We see the current working directory (CWD) is /build and listing the root directory looks vastly different from the host's root directory. This is because when no container is specified Dettrace will create a minimal one based on the root/ directory found at the top level of the Dettrace repository.

Running:

> ls root
bin/ build/ dettrace/ dev/ etc/ lib/ ...

We can see this directory holds what looks like a minimal Linux filesystem. For this reason, Dettrace needs to be able to find the root/ directory, which Dettrace expects will always be ../root/ relative to the location of the binary.

While running the command without a chroot is easy, it does not guarantee reproducibility since the starting filesystem state may be different from run to run. Therefore we use the chroot flag to specify the chroot image created in the build step (see above). We can use this chroot as the starting image for Dettrace:

./bin/dettrace --chroot path/to/stretch/ ls

This command will now run deterministically using the chroot as the starting image. Dettrace also supports running inside Docker containers, see the Makefile and Dockerfile to see how this is done for our own tests.
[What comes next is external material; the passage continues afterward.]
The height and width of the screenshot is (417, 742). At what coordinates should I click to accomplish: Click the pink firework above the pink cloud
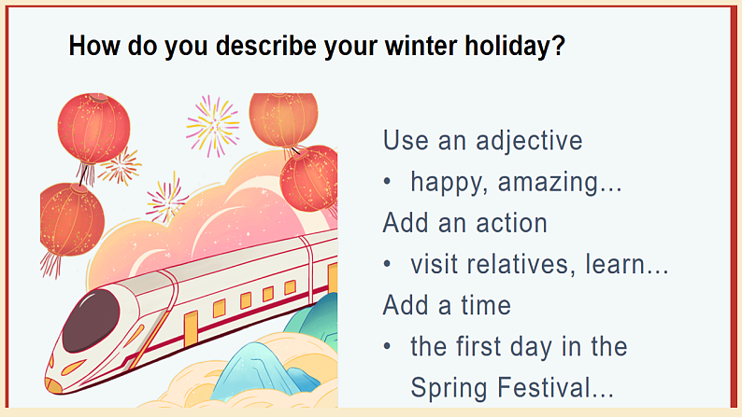166,197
A chroot or containerized environment is the standard and recommend way to use Dettrace.

Evaluation and expected result

Any program running under Dettrace is expected to produce deterministic output. So running the date command multiple times will produce the same result.

> ./bin/dettrace date
Sun Aug  8 22:00:00 UTC 1993
> ./bin/dettrace date
Sun Aug  8 22:00:00 UTC 1993

Dettrace comes with dozens of sample nondeterministic programs meant to stress test different sources of nondeterminism found in programs. These programs are designed to be nondeterministic, and have an expected, deterministic, output when running under Dettrace. You may test your installation by running make test to run all our sample programs and integration tests. If docker is installed you may run make test-docker to run the same tests under a Docker environment instead. Docker is the preferred way to run the tests as it handles hard-to-reproduce sources of irreproducibility seen in the wild.
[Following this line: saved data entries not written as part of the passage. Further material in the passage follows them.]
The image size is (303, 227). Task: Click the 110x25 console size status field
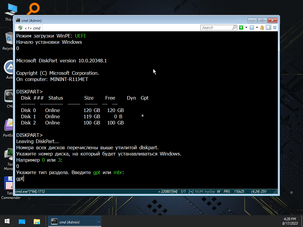(239, 192)
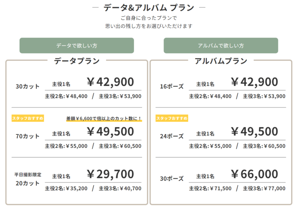Click ¥49,500 price under 70カット
The height and width of the screenshot is (207, 297).
click(110, 132)
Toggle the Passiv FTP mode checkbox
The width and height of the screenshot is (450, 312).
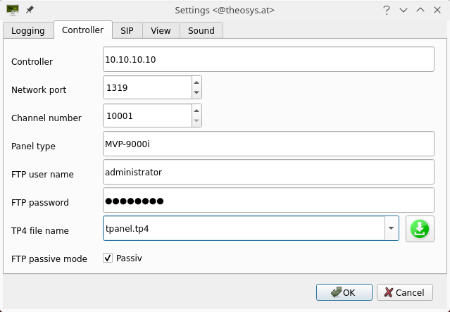tap(108, 258)

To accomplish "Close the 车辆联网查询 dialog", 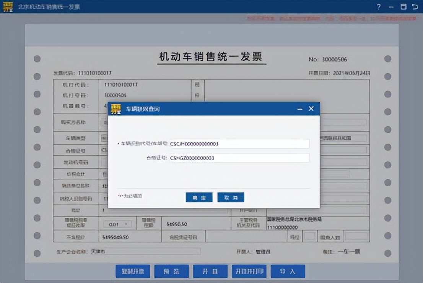I will point(311,109).
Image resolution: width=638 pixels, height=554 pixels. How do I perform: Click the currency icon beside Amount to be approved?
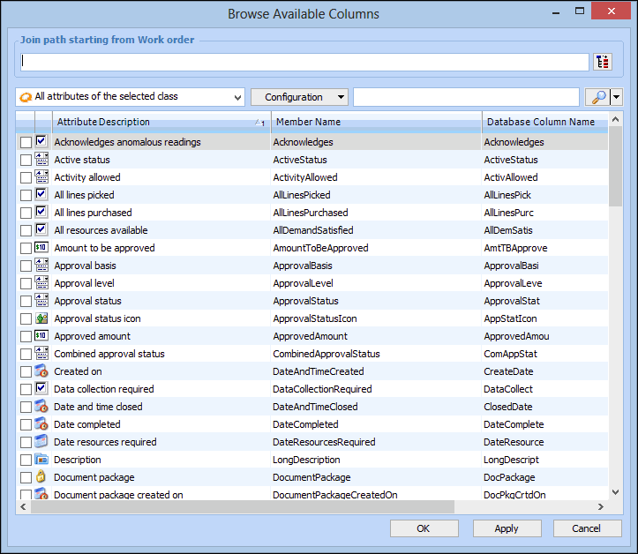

Let's do a reproducible build! For simplicity we will use Dettrace itself as the program to build reproducibly. From the root directory of the Dettrace repository:

./bin/dettrace make -C src/

This will build Dettrace deterministically under Dettrace. You can use a program like hashdeep to hash the binary outputs of programs and ensure the results are deterministic across builds.

Experiment customization

Dettrace has several command line options which may be useful. See ./bin/dettrace --help for list of all options.

Contribution Guidelines

As more people work concurrently on DetTrace, and the project becomes more complicated, please follow the following guidelines for contributing to DetTrace.

  1. Every commit from now on should represent a working, testable, version of DetTrace, please squash commits as needed to have every commit represent a logical, working state of DetTrace.
  2. Please create and add an integration test for any change made made to DetTrace if possible. This will avoid future regressions, and ensure your change works.
  3. Pushing to master has been disabled for all of us! Submit a pull request with your changes. We should all do a better job and hold each other accountable for reviews and quick pull request merges to keep things moving along.
  4. Rebase changes to the latest commit in master (head) before submitting a pull request.
  5. Use rebase instead of merge when updating your branch with the latest DetTrace changes.
  6. Keep pull request commit numbers short when possible. It is hard/impossible to follow pull requests consisting of hundreds of commits!